Bungkus daun pisang melambangkan pohon pisang yang memiliki berbagai macam manfaat, sehingga daun pisang juga mempunyai simbol sebagai pengabdian dan cinta kepada agama dan negara dengan melakukan usaha untuk kemajuan negara atau agama, sebab pohon pisang tidak akan mati sebelum berbuah, yang berarti seseorang tidak akan gugur sebelum ia bisa berbakti kepada negara dan agamanya.. Lopis mempunyai perpaduan rasa didalamnya antara manis, gurih dan asin yang melambangkan roda kehidupan pada manusia itu tidak berjalan dengan mudah dan terdapat berbagai macam rintangan yang harus dihadapi.
Kerukunan antar umat beragama memiliki hubungan erat yang tidak dapat dipisahkan dengan sikap toleransi. Dalam pengimplementasian kerukunan dan toleransi dalam beragama mampu diterapkan dengan baik, maka dapat menciptakan lingkungan yang damai dan harmonis. Dalam mencapai kerukunan antar umat beragama dapat melalui pendekatan dan penerapan sikap toleransi oleh setiap umat agama.
Toleransi memiliki peran penting dalam mewujudkan persatuan di tengah-tengah perbedaan. Pada Tradisi Lopis Raksasa, selain mengandung nilai persatuan, tradisi ini juga berhubungan erat dengan nilai toleransi. Dalam tradisi Lopis raksasa mencerminkan sikap toleransi antar umat beragama yang menunjukkan umat saling menghargai dan menghormati. Berdasarkan penyampaian dari KH. Zainudin Ismail, beliau menjelaskan bahwa dalam proses pembuatan dan pelaksanaan tradisi tersebut tidak membatasi masyarakat yang ingin berpartisipasi dalam tradisi tersebut.
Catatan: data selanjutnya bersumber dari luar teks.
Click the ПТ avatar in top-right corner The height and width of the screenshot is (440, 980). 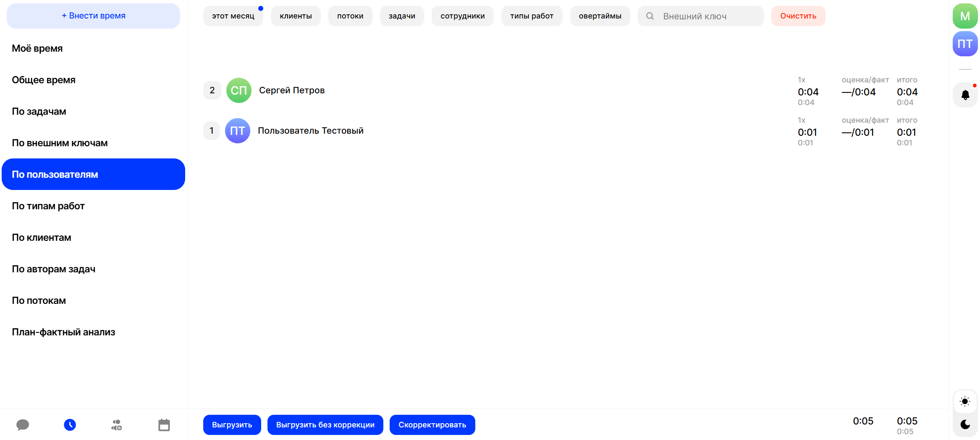965,44
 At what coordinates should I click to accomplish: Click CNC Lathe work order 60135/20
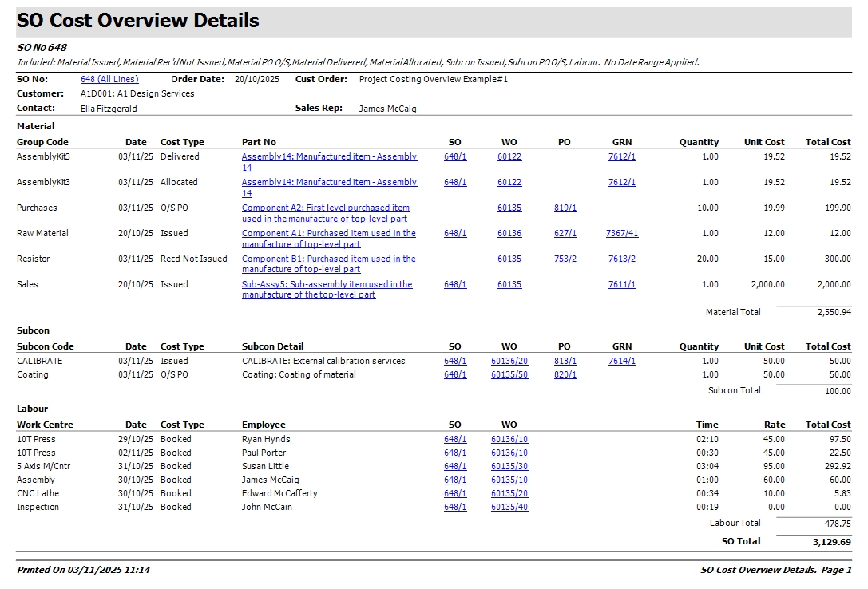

Dalam artian tradisi ini tidak hanya diperuntukan bagi umat agama Islam saja, akan tetapi juga memberikan tempat bagi umat agama lain yang ingin berpartisipasi.
Tradisi ini sangat menjunjung tinggi nilai kebersamaan, sebab dengan kebersamaan inilah seluruh masyarakat dapat mengenal dan membangun tongkat persatuan dalam berbagai macam keanekaragaman yang tumbuh dalam masyarakat. Hal ini menggambarkan bahwa dengan melalui pendekatan tradisi yang ada dalam suatu wilayah dapat berperan sebagai jembatan toleransi oleh masyarakatnya untuk mewujudkan kerukunan antar umat agama. Saling menghormati dan membantu pelaksanaan tradisi lopis raksasa ini menandai tercipta toleransi antar umat beragama. Seperti yang telah dikatakan oleh K.H Abdurrahman Wahid (Gus Dur), “Agama Islam tidak melarang adanya perbedaan, akan tetapi Islam melarang adanya perpecahan.”